29 No original: El trabajo analítico em la etnografía es, sobre todo, una larga secuencia en la que se alternan lectura y escritura; relectura y reescritura. Siempre es necesario regresar a las notas y a los registros iniciales (...)

30

No original: El gênero textual etnográfico privilegia la narración y la descripción. Los textos deben conservar, mediante descripciones analíticas concentradas y a la vez detalladas, una cuidadosa selección de lo observado y escuchado em el campo, ordenada y articulada de tal manera que apoye el argumento de fondo (...) El sentido de la investigación etnográfica es producir una mayor – o por lo menos distinta – comprensión de procesos que, frequentemente, han sido estudiados a otras escalas y por otros medios

As autoras acreditam que a “Educação à Carreira” deve conduzir o jovem a um duplo desenvolvimento: aquele de uma significação e uma valorização do trabalho (e neste sentido as autoras construíram a escala “Sentido e Importância do Trabalho”) e aquele de uma preparação à vida profissional (e nesse sentido as autoras construíram a escala “Preparação à Carreira” dividida em duas grandes partes: a “Planificação de Carreira e a “Exploração de Carreira”) (Balbinotti & Tétrau, 2006, p.51).

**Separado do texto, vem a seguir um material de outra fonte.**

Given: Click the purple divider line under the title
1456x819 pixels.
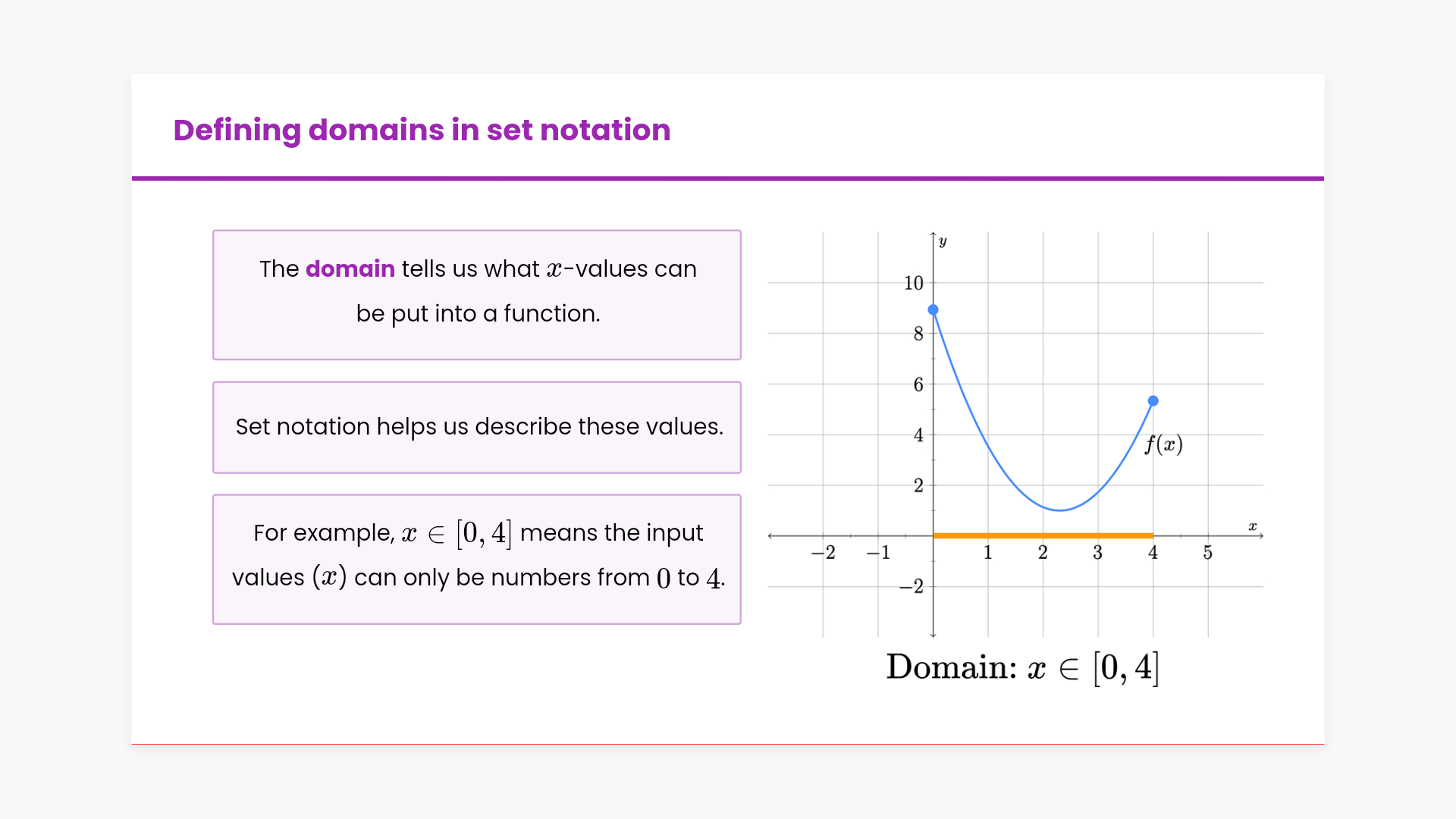Looking at the screenshot, I should 728,179.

Além da versão canadense do questionário, há uma versão espanhola. Ambas foram comparadas à versão brasileira desenvolvida por Balbinotti e Tétrau (2006) e obtiveram-se propriedades psicométricas semelhantes, o que evidenciou a equivalência dos instrumentos.

Os noventa e seis itens têm como opção de respostas uma escala do tipo Likert de quatro pontos, que varia do “completamente em desacordo” ou “nunca” ou “ pouquíssimo” até “completamente de acordo” ou “frequentemente” ou “muitíssimo”, sendo que se obtém um escore para cada um dos domínios.

Aguillera (2013), em estudo recente comparando o QEC e o CDSEI (Inventário de Autoeficácia para o Desenvolvimento de Carreira), afirmou que o instrumento serve não apenas para a avaliação dos jovens, mas também para a avaliação de programas de educação para a carreira. Foi nesse sentido que o pensamos para este estudo. Como o instrumento ainda carece de normatização, procuramos utilizá-lo como uma ferramenta de apoio à nossa prática, pois acreditamos, assim como a autora, que ele é bem completo e interessante. Diferentemente de Aguillera (2013), aplicamos nos jovens a versão de Balbinotti e Tétrau (2006), uma vez que as diferenças linguísticas apontadas não foram um entrave percebido pelos participantes. A aplicação do QEC ocorreu em duas etapas: antes e depois da intervenção.